After describing the theoretical background in chapter 1 and the methodology in chapter 2, chapter 3 begins the study of light management approaches by investigating nanowire arrays applied to thin-film nano-crystalline silicon solar cells. A proof-of-concept device was manufactured to ensure the feasibility of the proposed novel approach. Then, simulations were used to optimise the nanowire array structure. Results showed the good anti-reflective and scattering properties of nanowires, which are able to significantly boost absorption in the nano-crystalline silicon active layer.
In chapter 4, the analysis shifts to periodic metasurfaces and the achievement of perfect absorption in amorphous silicon solar cells. By tuning the size and arrangement of the dielectric nanostructures that make up the metasurface, near 100% absorption can be achieved in the spectral region where amorphous silicon struggles to efficiently absorb incident photons.

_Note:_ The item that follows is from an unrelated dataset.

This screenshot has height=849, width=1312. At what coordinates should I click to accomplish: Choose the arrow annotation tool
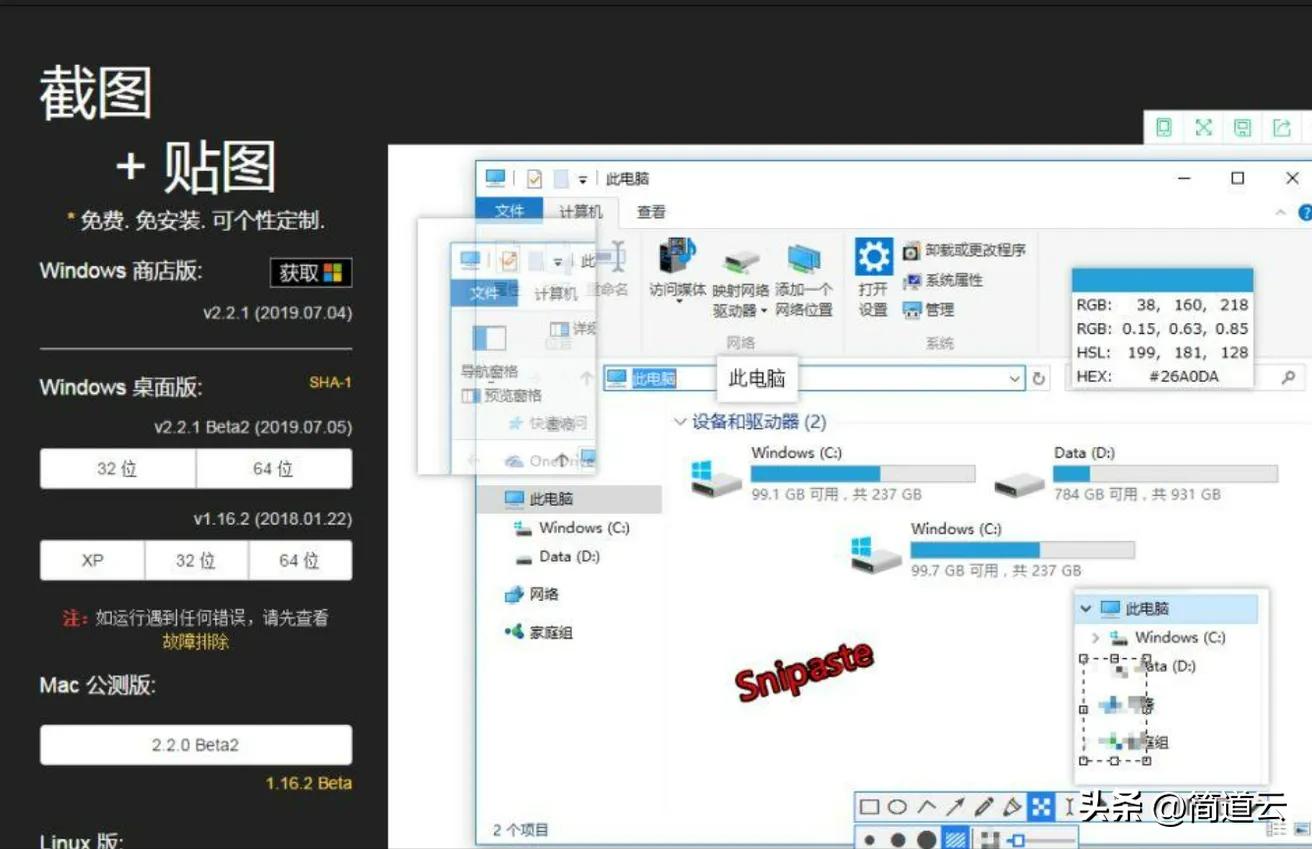954,806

With respect to flat devices the performance is significantly increased, despite a reduction of used material of more than 50%.

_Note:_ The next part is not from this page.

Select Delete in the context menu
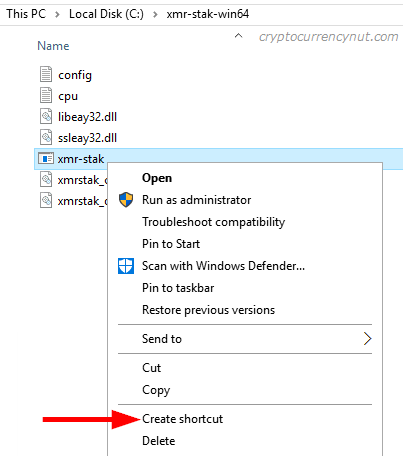click(x=159, y=441)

In chapter 5, a thorough investigation of periodic gratings for Cu(In,Ga)Se2 solar cells (CIGS) is carried out, complete with the selection of appropriate supporting materials to reduce the device thickness with a minimal sacrifice in performance. The accuracy of 3-dimensional rigorous modelling in predicting the performance of real CIGS devices was demonstrated for the first time. Then, a full study of 1-D and 2-D gratings was conducted – together with an analysis of device architectures that employ more transparent materials at the front and highly reflective metals at the back side. Results showed a marked increase in light absorption, mostly owing to a lower device reflectance and to reduced parasitic absorption in all supporting layers. The high optical performance was maintained when the thickness of the CIGS layer was reduced by 60%, which is crucial to reduce the utilisation of indium in the device and of the costs associated with it.
In chapter 6, the concept of front/back pyramidal textures with different geometries is introduced and fully explored. Its application to (nano-)crystalline silicon absorbers or to supporting layers is compared, showing a preference for the former. After careful study of the decoupled texture geometry, an optimised
optical performance beyond the traditional Lambertian scattering limit was achieved.
In chapter 7 the concept of double front and back textures is analysed further, by applying it to cheap and abundant barium silicide (BaSi2). The optical potential of of this novel PV material was first characterised with spectroscopy measurements, then assessed in both single- and multi-junction configurations with the aid of rigorous optical simulations. Results showed that BaSi2 outperforms thin-film silicon absorbers, owing to its higher absorption coefficient. This highlights the promise of this novel material, which can be an ideal candidate for both single- and double-junction thin-film devices.